START Records for this exercise

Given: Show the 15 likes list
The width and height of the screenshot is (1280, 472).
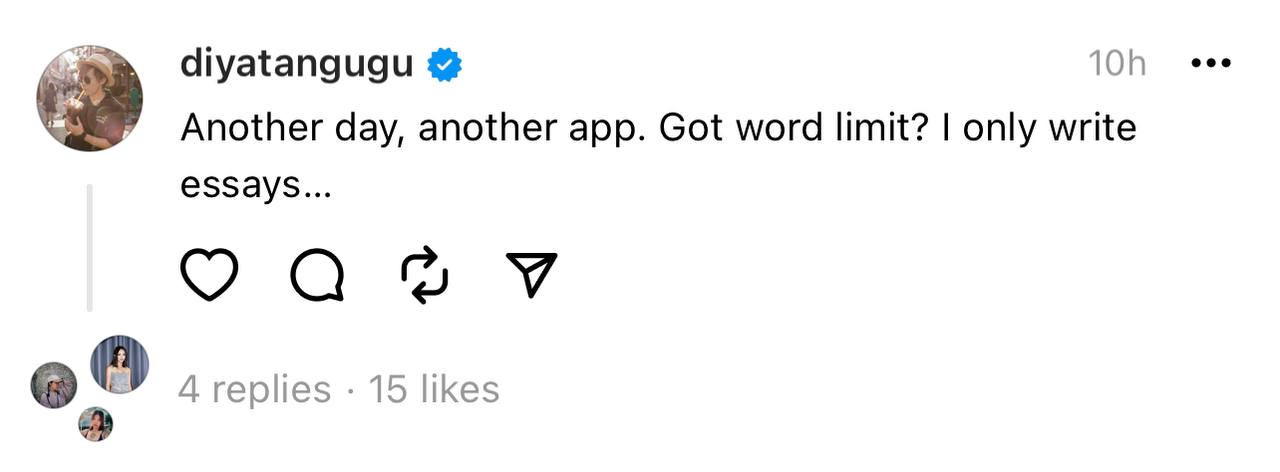Looking at the screenshot, I should [x=434, y=389].
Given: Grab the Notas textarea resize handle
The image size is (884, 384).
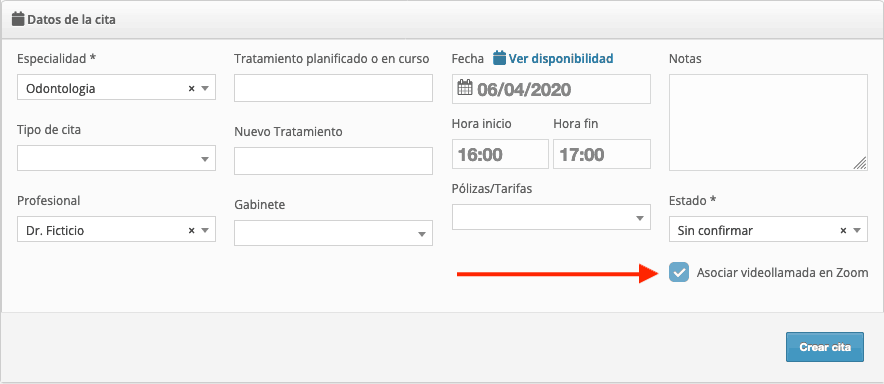Looking at the screenshot, I should pos(860,163).
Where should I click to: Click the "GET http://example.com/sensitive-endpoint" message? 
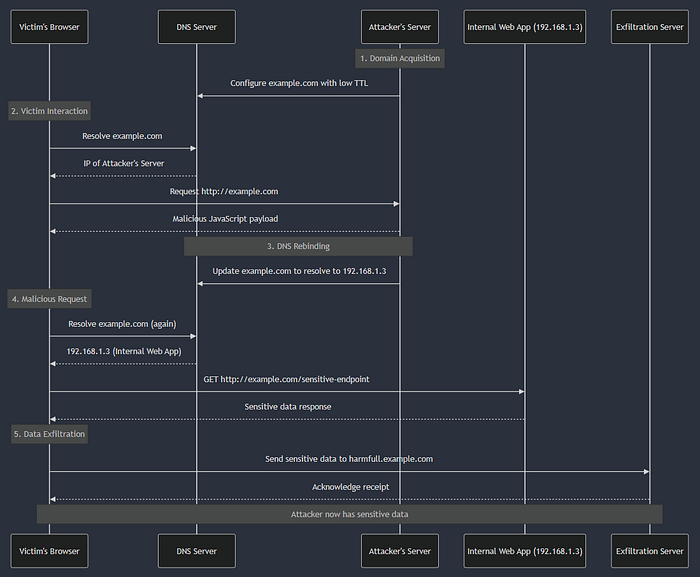287,379
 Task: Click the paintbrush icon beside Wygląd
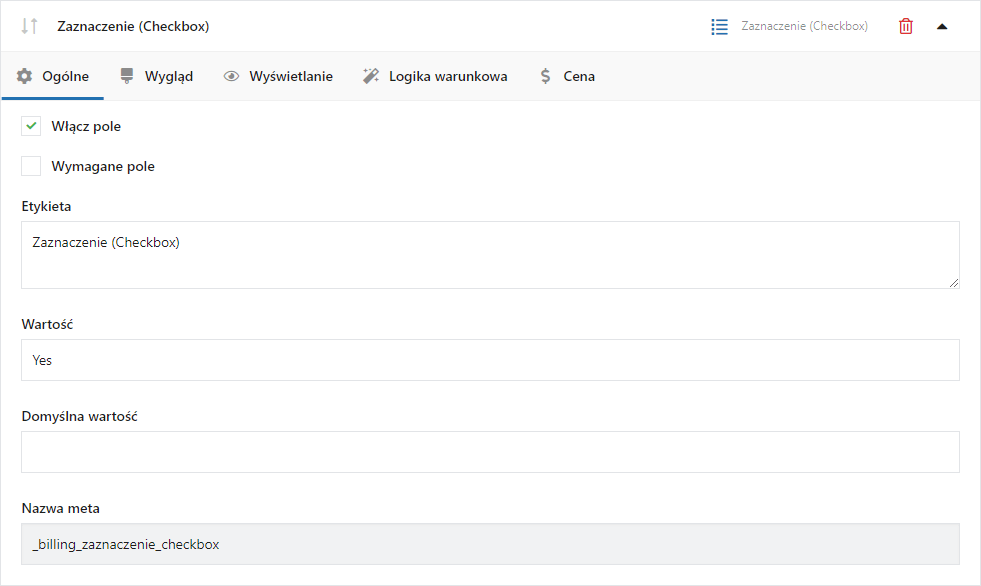127,76
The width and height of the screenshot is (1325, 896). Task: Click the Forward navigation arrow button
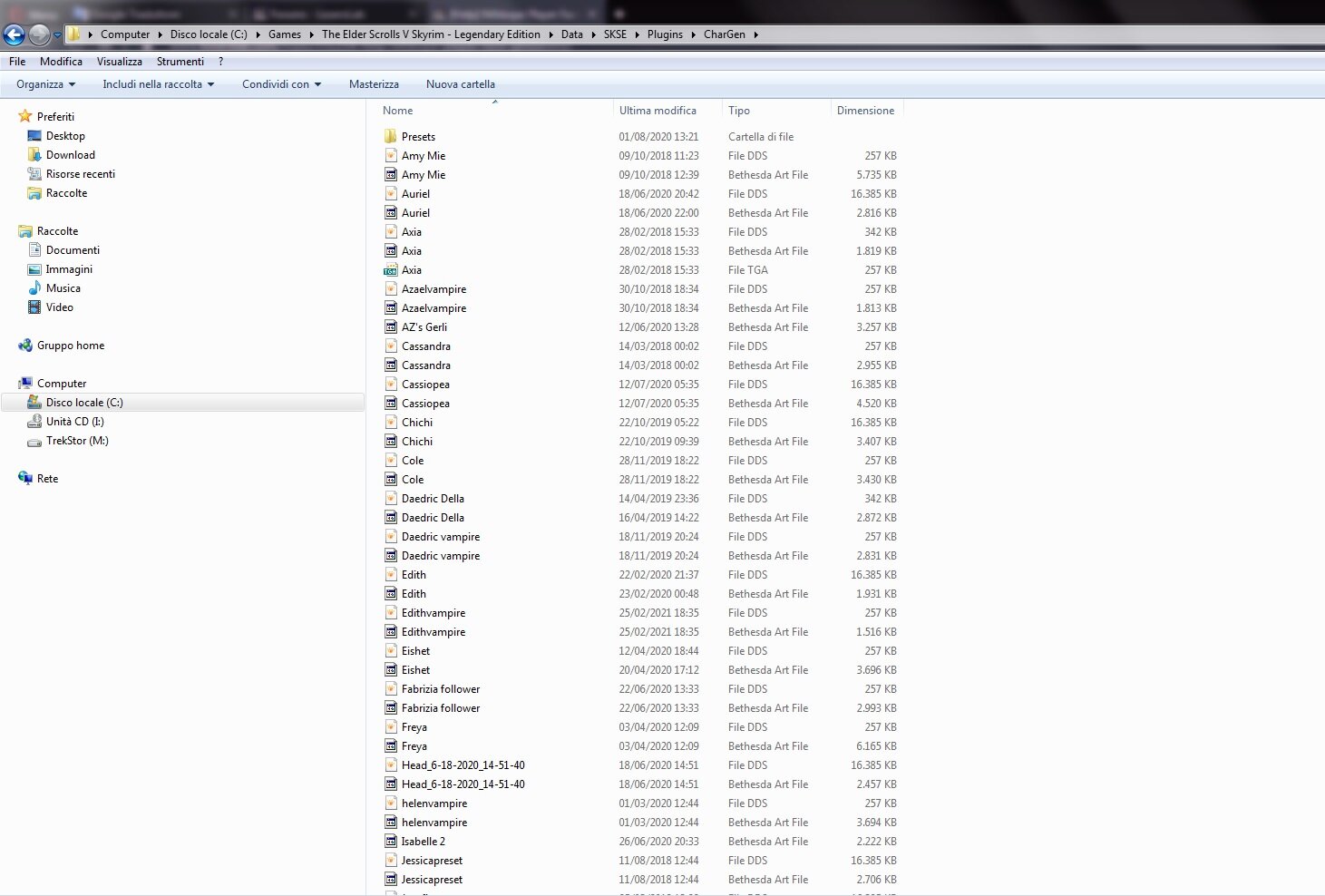[x=39, y=34]
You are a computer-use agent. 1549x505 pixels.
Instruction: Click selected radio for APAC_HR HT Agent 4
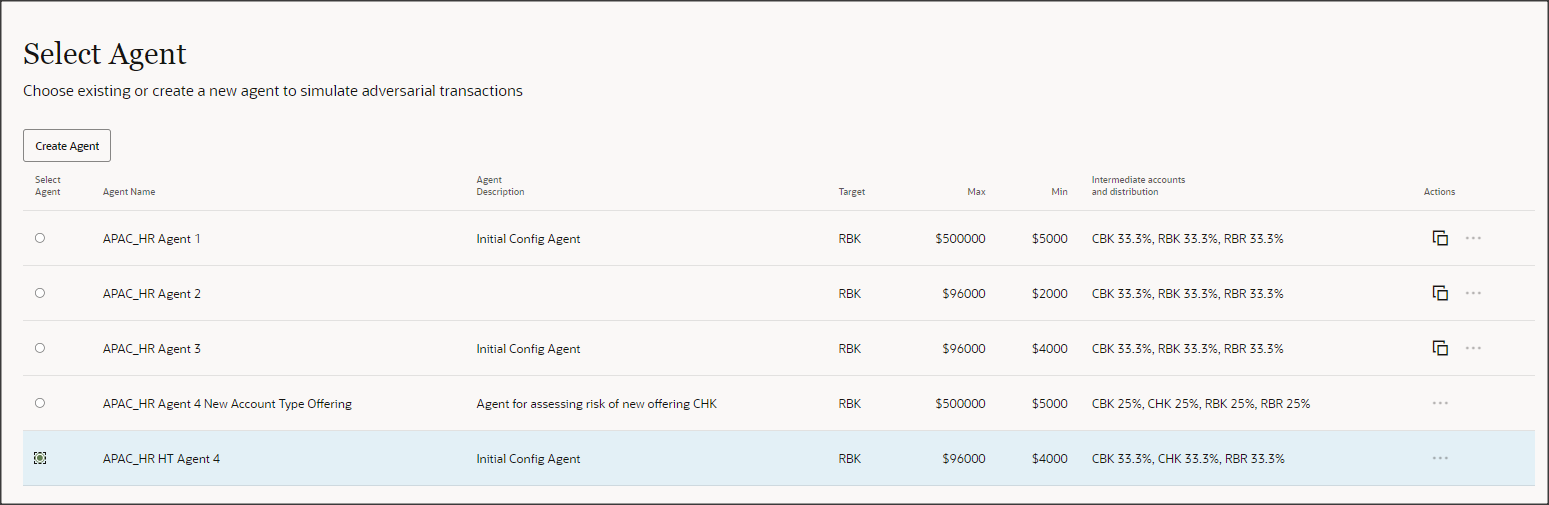(40, 458)
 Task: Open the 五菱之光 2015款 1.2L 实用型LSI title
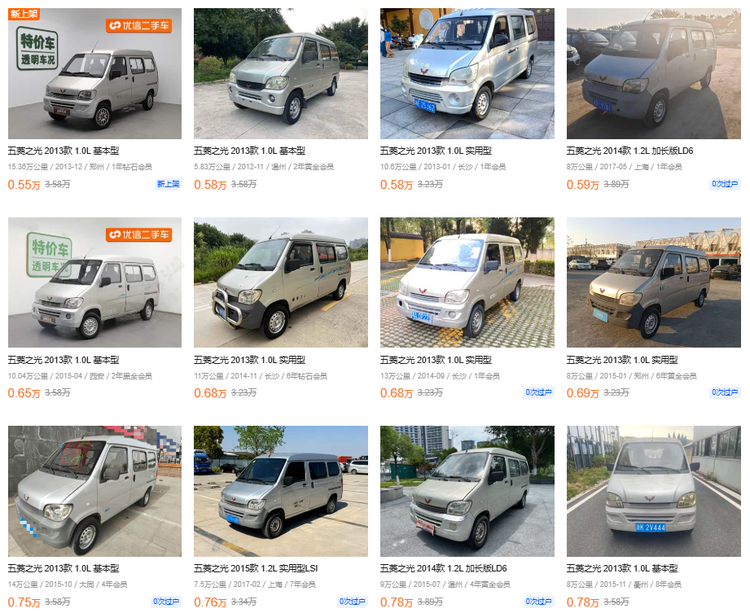pos(255,569)
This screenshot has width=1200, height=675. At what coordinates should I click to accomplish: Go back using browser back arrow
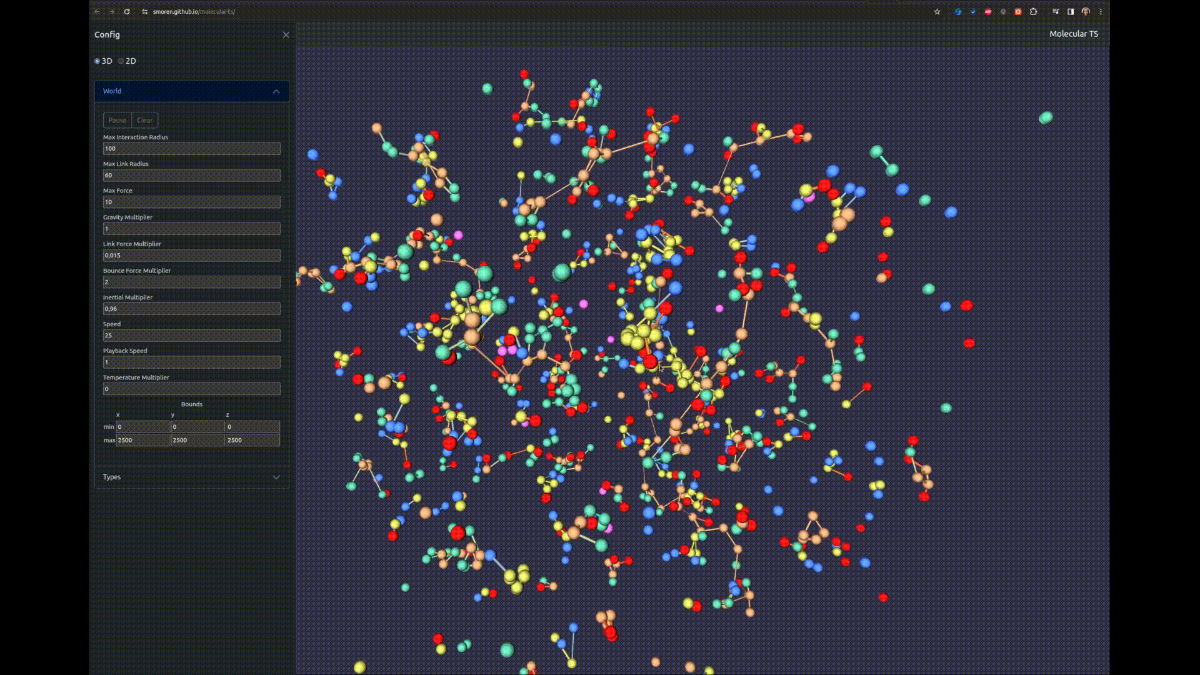(x=96, y=11)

END Records for this exercise

= What is expected =
What the answer must hold: all the data above, given again exactly, without pictures.

= Response =
Given: Show the 15 likes list
The width and height of the screenshot is (1280, 472).
Looking at the screenshot, I should [x=434, y=389].
Given: Grab the Notas textarea resize handle
The image size is (884, 384).
Looking at the screenshot, I should pos(860,163).
Where should I click to: Click the "GET http://example.com/sensitive-endpoint" message? 
287,379
 Task: Click the paintbrush icon beside Wygląd
127,76
The width and height of the screenshot is (1325, 896). Task: Click the Forward navigation arrow button
[x=39, y=34]
You are a computer-use agent. 1549x505 pixels.
Instruction: Click selected radio for APAC_HR HT Agent 4
(40, 458)
 Task: Open the 五菱之光 2015款 1.2L 实用型LSI title
pos(255,569)
This screenshot has width=1200, height=675. At what coordinates should I click to accomplish: Go back using browser back arrow
(x=96, y=11)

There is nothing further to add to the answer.